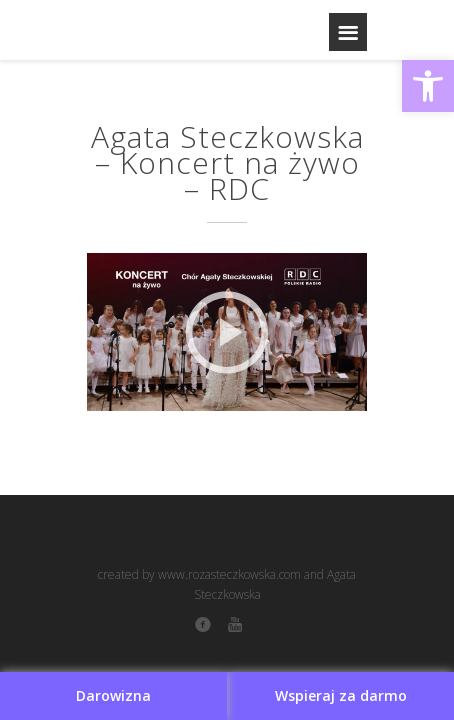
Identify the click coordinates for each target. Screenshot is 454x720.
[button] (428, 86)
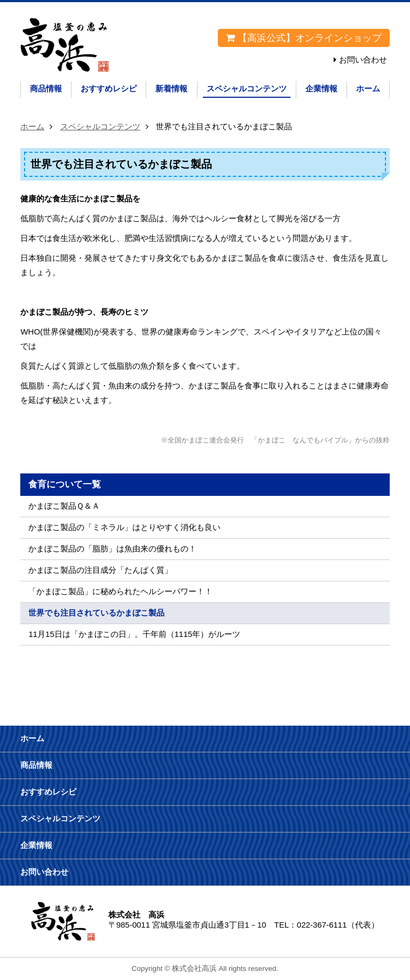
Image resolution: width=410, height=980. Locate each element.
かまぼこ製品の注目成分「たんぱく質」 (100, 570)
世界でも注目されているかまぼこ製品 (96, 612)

• • • • •

What is being asked. Please render every line of the material above as a Markdown table with the columns Row and Entry, numbering the rows and skipping blank lines. Leave the pictures out of the table.

Exercise result.
| Row | Entry |
|---|---|
| 1 | Identify the click coordinates for each target. Screenshot is 454x720. |
| 2 | [button] (428, 86) |
| 3 | Image resolution: width=410, height=980. Locate each element. |
| 4 | かまぼこ製品の注目成分「たんぱく質」 (100, 570) |
| 5 | 世界でも注目されているかまぼこ製品 (96, 612) |